> CONSEGNA A
Stabilisci se ciascuna affermazione concorda con l'estratto sull'inchiesta per sfruttamento della prostituzione a Potenza. Per ognuna rispondi sì o no e riporta alla lettera le parole decisive dell'estratto. (i) L'ordinanza di custodia cautelare è stata emessa dal gip Rosa Larocca. (ii) Le vittime erano tre donne. (iii) Al telefono i clienti venivano chiamati "caffè".
══ ESTRATTO
Erano esigenti Mihaita Moldoveanu (32 anni) e Ionut Bogdan Gitan (30 anni)  i due uomini, di nazionalità romena, arrestati dai carabinieri, in esecuzione di un’ordinanza di custodia cautelare in carcere emessa dal gip Rosa Larocca. L’attività d’indagine, diretta dal sostituto procuratore Anna Piccininni, ha messo in luce un desolante quadro di «favoreggiamento e sfruttamento della prostituzione, aggravato e continuato». Vittime due donne – connazionali dei due uomini – a cui gli uomini  sottraevano poi buona parte dei guadagni.

Una vera e propria attività, con precisi orari di lavoro, tempi, guadagni. Peccato che lo strumento di lavoro fosse il corpo di due ragazze (completamente soggiogate) e il luogo la strada e, in particolare, località San Francesco a Potenza, anche se alcuni anziani sembra siano stati adescati anche nella villa comunale di Santa Maria.

Le ragazze venivano accompagnate, prelevate a fine giornata, seguite e spiate in ogni minimo spostamento. E, quasi fossero manichini, venivano anche spostate «più avanti» o «vicino al marciapiedi, che sotto il ponte chi diavolo la vede se passa?».  Tutto per essere  più visibili e riuscire a far fermare più clienti. Un’attività d’indagine precisa e dettagliata, con testimonianze e intercettazioni telefoniche che dimostrano come l’attività di sfruttamento della prostituzione venisse considerata assolutamente normale e legittimo venisse considerata la richiesta di “maggiore impegno”. Uno dei due arrestati, per esempio, racconta di queste attività alla moglie in Romania. E lei, perfettamente a conoscenza di tutto, gli chiede di mandargli i soldi che le servono: «vedi che devi fare allora, mi servono i soldi».

Solo uno strumento per guadagnare soldi: così, quando una delle ragazze “sbaglia” si pensa a sostituirla, quasi fosse un pezzo di ricambio: «Quella è picchiata in testa, devi trovarti un’altra da novembre in poi non la voglio più vedere. Dà il numero di telefono a tuti». E quello di comunicare con l’esterno è avvertito come un grave problema, perché le donne – perchè possano svolgere senza troppe ribellioni la loro professione – vengono isolate da ogni contatto con la realtà circostante. L’unico contatto che viene loro concesso è quello con i clienti – a telefono chiamati “caffè”: «quanti caffè hai bevuto oggi?» – o con anziani. In quel caso le donne vengono sollecitate a essere particolarmente gentili perchè loro, soggiogati sentimentalmente, possano poi essere generosi. E uno di loro, in particolare, cade in pieno nella trappola: credendo che le ragazze siano badanti – si giustificavano così le tante ore trascorse fuori casa – trova loro una casa abbastanza grande per tutti (anche per gli sfruttatori, che vengono presentati come parenti). Mentre un altro sarebbe disposto a dare a una delle ragazze 2.000 euro al mese per stare con lei. Una cifra consistente, che consentirebbe a uno degli arrestati di vivere di rendita in Romania: «Mi manderà lei i soldi che gli darà questo, mi manderà 500 euro alla settimana più quello che farà lei extra. Importante che acchiappo io i soldi».
════
══ MATERIALI DELL'ESERCIZIO
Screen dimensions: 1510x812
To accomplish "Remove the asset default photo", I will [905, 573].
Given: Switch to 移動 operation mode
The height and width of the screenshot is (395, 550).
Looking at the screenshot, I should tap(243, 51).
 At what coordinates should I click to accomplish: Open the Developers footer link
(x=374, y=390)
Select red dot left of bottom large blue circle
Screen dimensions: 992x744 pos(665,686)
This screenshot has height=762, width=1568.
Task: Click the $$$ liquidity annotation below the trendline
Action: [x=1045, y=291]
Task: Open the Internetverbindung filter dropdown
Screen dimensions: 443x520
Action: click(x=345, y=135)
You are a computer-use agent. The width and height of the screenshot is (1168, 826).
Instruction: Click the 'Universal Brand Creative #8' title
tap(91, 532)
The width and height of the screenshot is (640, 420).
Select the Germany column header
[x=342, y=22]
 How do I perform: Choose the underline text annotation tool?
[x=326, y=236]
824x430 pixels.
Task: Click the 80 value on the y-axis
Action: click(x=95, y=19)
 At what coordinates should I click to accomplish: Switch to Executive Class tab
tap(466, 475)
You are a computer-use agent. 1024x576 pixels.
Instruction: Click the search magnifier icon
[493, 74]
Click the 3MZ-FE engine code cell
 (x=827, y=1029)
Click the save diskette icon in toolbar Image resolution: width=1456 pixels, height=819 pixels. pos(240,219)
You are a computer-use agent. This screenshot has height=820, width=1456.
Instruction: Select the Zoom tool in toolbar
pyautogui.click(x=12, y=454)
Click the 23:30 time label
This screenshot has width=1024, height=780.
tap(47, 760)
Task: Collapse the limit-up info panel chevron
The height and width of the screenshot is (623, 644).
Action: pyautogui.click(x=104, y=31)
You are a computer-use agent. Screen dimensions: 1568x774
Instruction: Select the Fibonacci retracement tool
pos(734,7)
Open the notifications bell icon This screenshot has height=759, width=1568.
════
> CONSEGNA B
Cita testualmente le righe delle voci della raccolta che vanno dalla prima voce fino alla riga che contiene "tap(466, 475)", comprese entrambe le estremità.

> SOLUZIONE SCRITTA A
(i) Sì: «emessa dal gip Rosa Larocca».
(ii) No: «Vittime due donne».
(iii) Sì: «a telefono chiamati “caffè”».

> SOLUZIONE SCRITTA B
Screen dimensions: 1510x812
To accomplish "Remove the asset default photo", I will [905, 573].
Given: Switch to 移動 operation mode
The height and width of the screenshot is (395, 550).
Looking at the screenshot, I should tap(243, 51).
 At what coordinates should I click to accomplish: Open the Developers footer link
(x=374, y=390)
Select red dot left of bottom large blue circle
Screen dimensions: 992x744 pos(665,686)
This screenshot has height=762, width=1568.
Task: Click the $$$ liquidity annotation below the trendline
Action: [x=1045, y=291]
Task: Open the Internetverbindung filter dropdown
Screen dimensions: 443x520
Action: click(x=345, y=135)
You are a computer-use agent. The width and height of the screenshot is (1168, 826).
Instruction: Click the 'Universal Brand Creative #8' title
tap(91, 532)
The width and height of the screenshot is (640, 420).
Select the Germany column header
[x=342, y=22]
 How do I perform: Choose the underline text annotation tool?
[x=326, y=236]
824x430 pixels.
Task: Click the 80 value on the y-axis
Action: click(x=95, y=19)
 At what coordinates should I click to accomplish: Switch to Executive Class tab
tap(466, 475)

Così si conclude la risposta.